# Exercise prompt:
Take the data below and write it out exactly, except for the pictures.
'''
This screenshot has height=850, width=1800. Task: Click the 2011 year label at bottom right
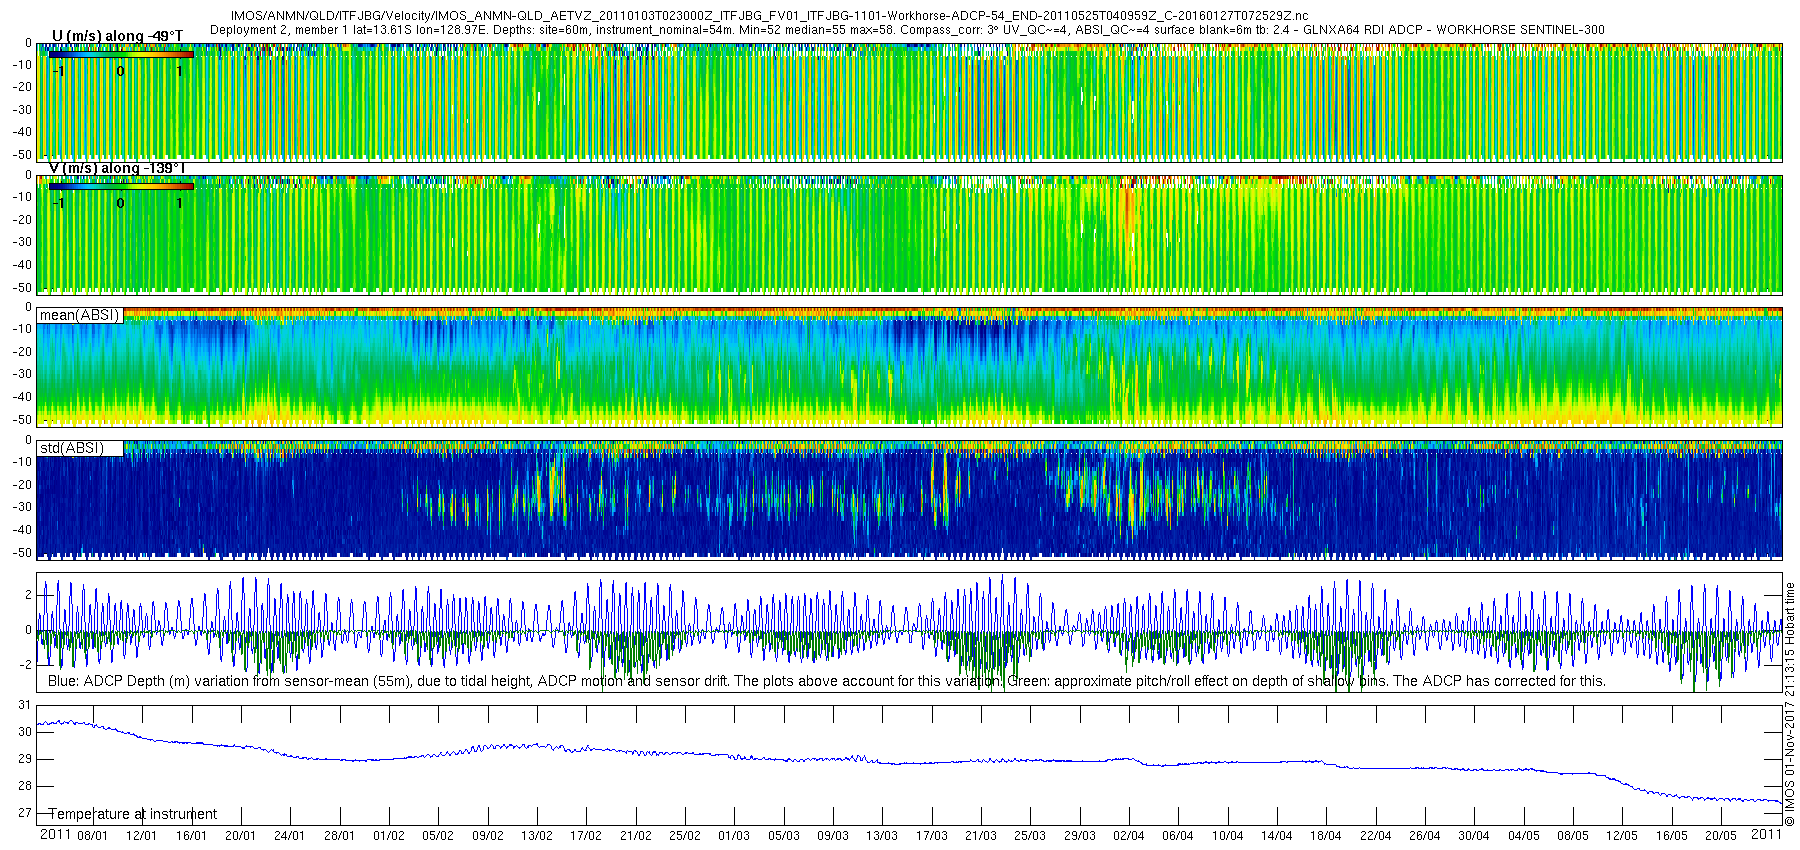(1766, 835)
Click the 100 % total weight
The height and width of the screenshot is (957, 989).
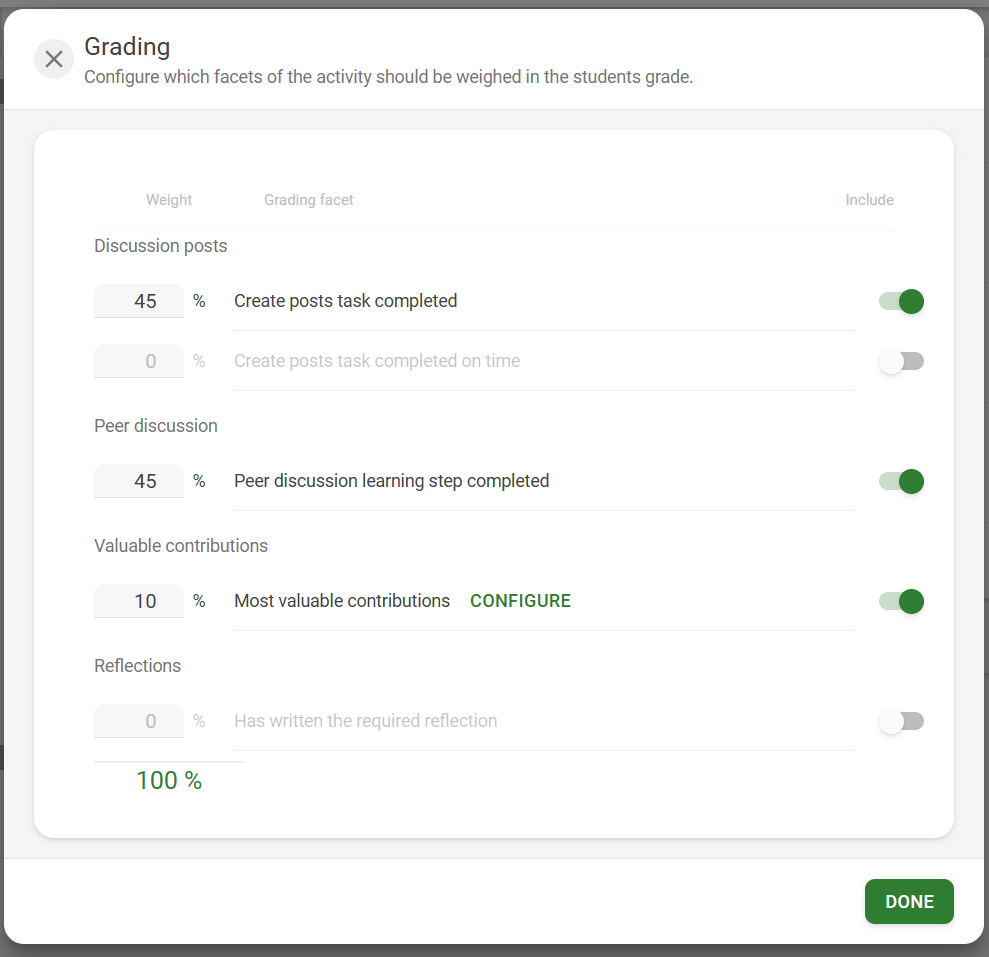169,781
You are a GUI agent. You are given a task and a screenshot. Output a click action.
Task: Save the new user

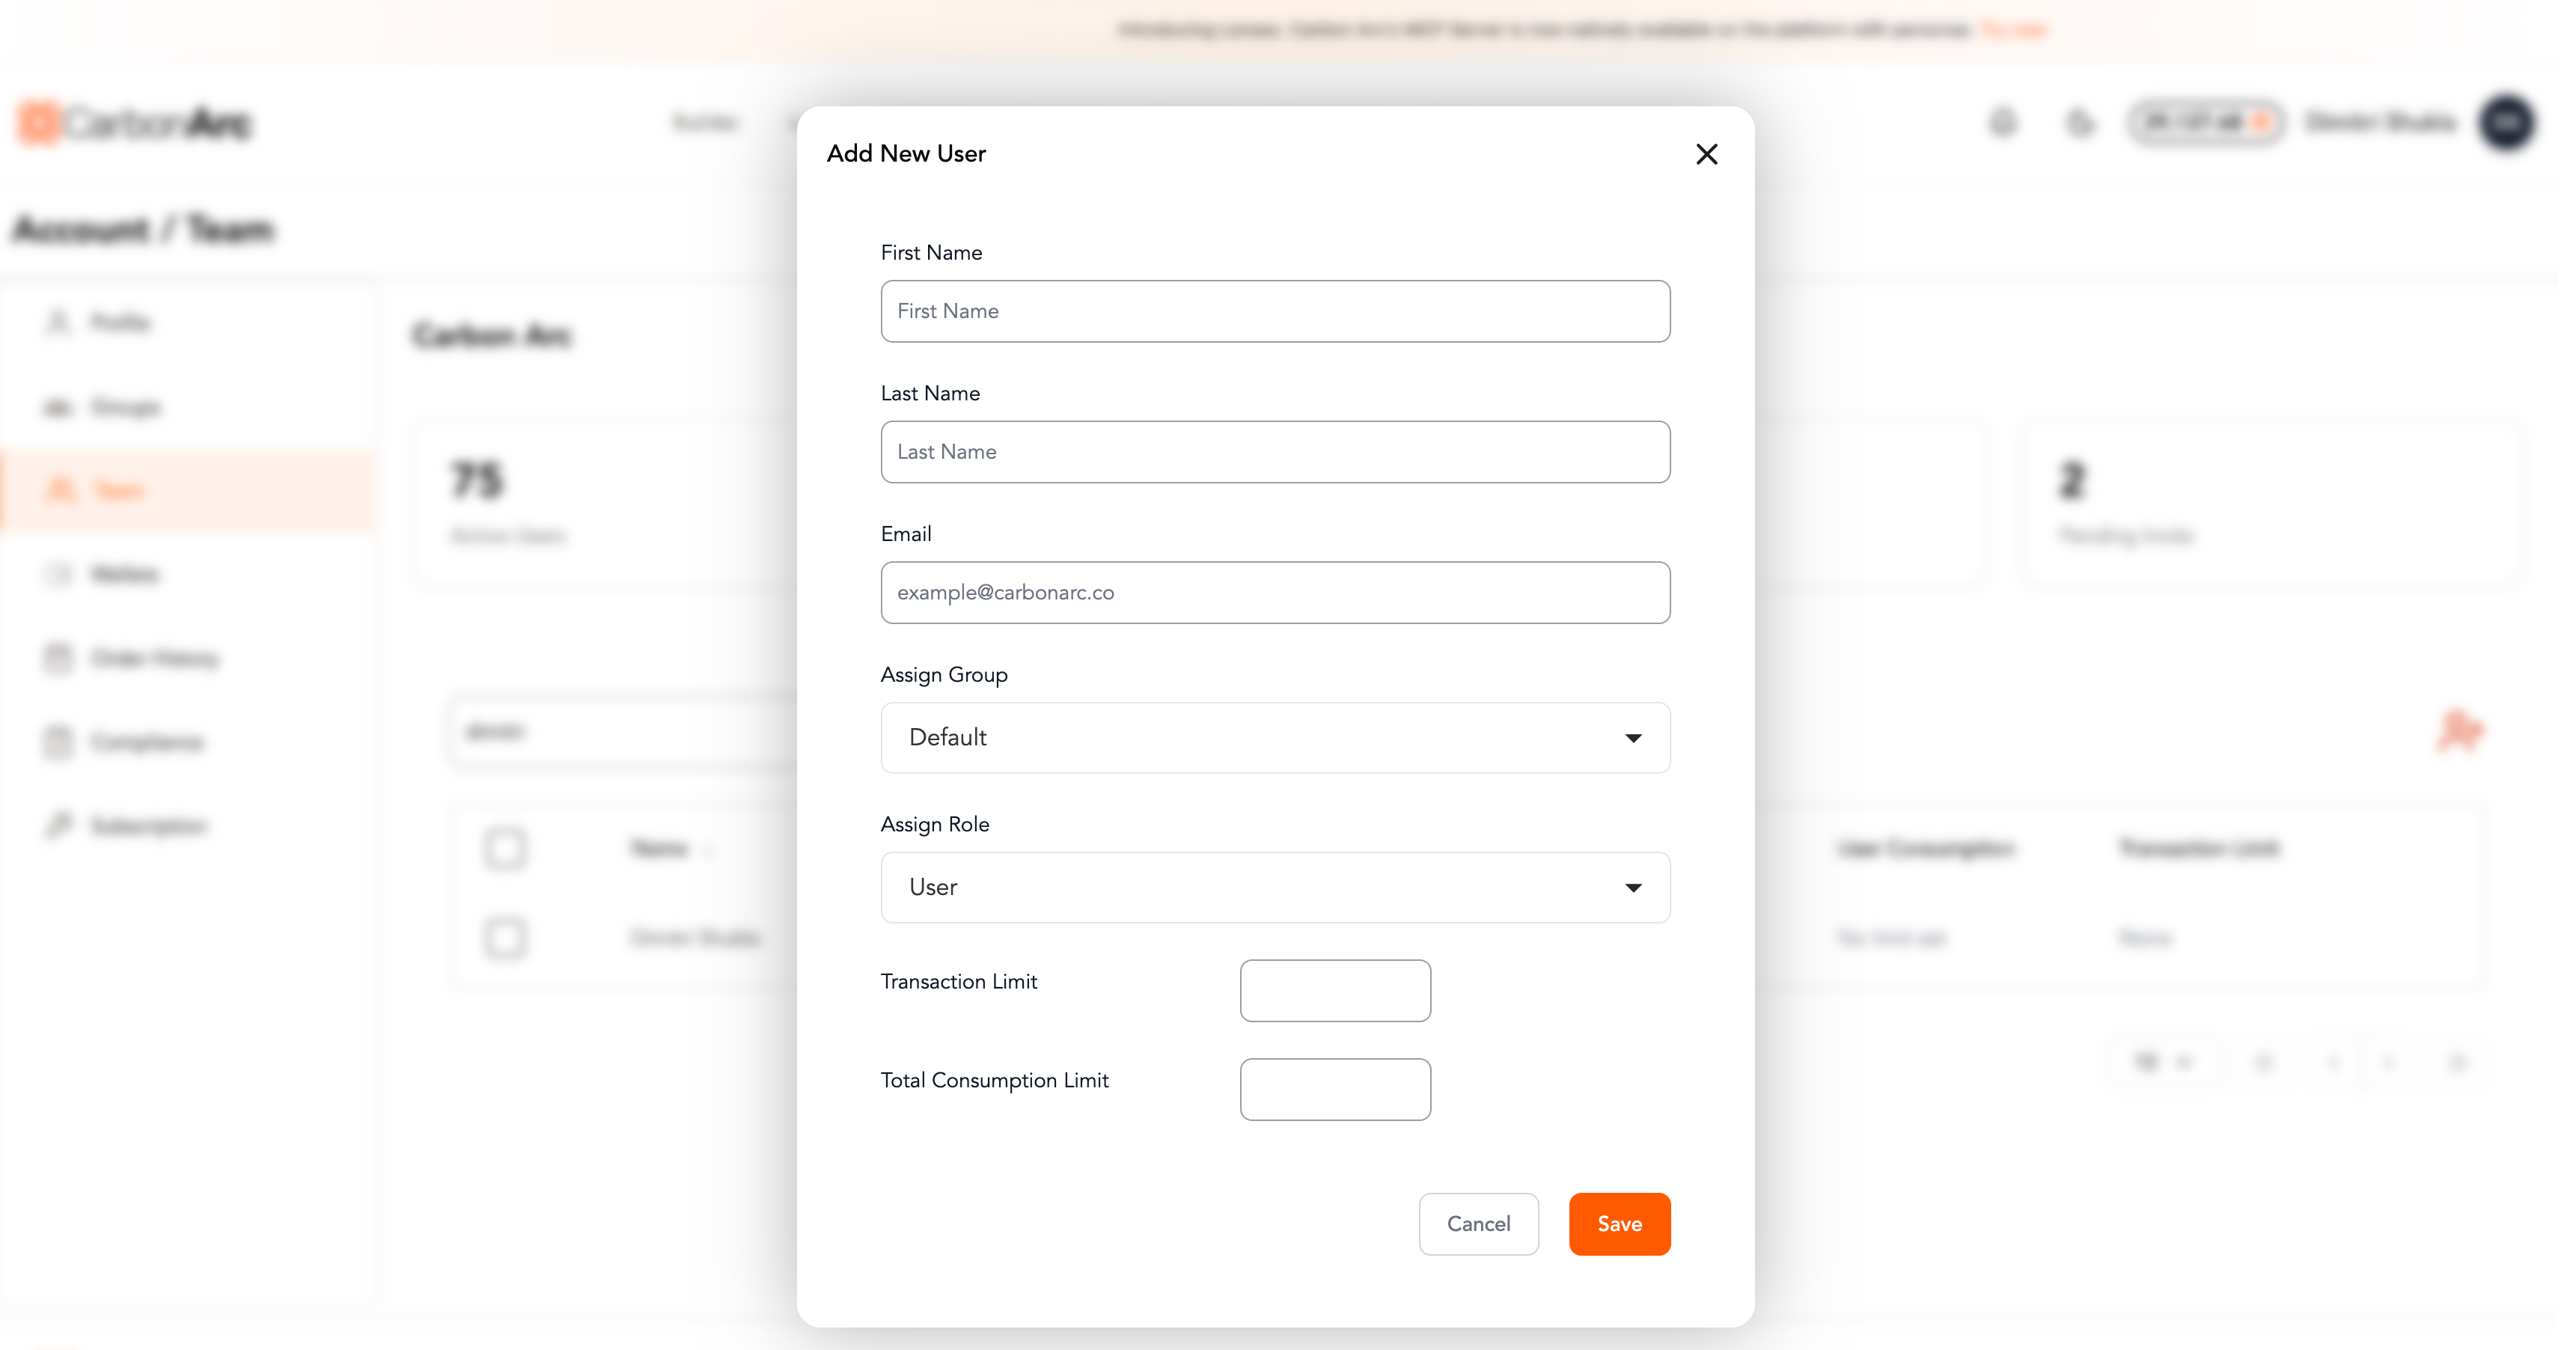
'''
# Solution:
This screenshot has height=850, width=1800. Task: Click the 2011 year label at bottom right
(1766, 835)
Click the 100 % total weight
The height and width of the screenshot is (957, 989).
169,781
You are a GUI agent. You are given a task and a screenshot. Output a click action.
Task: Save the new user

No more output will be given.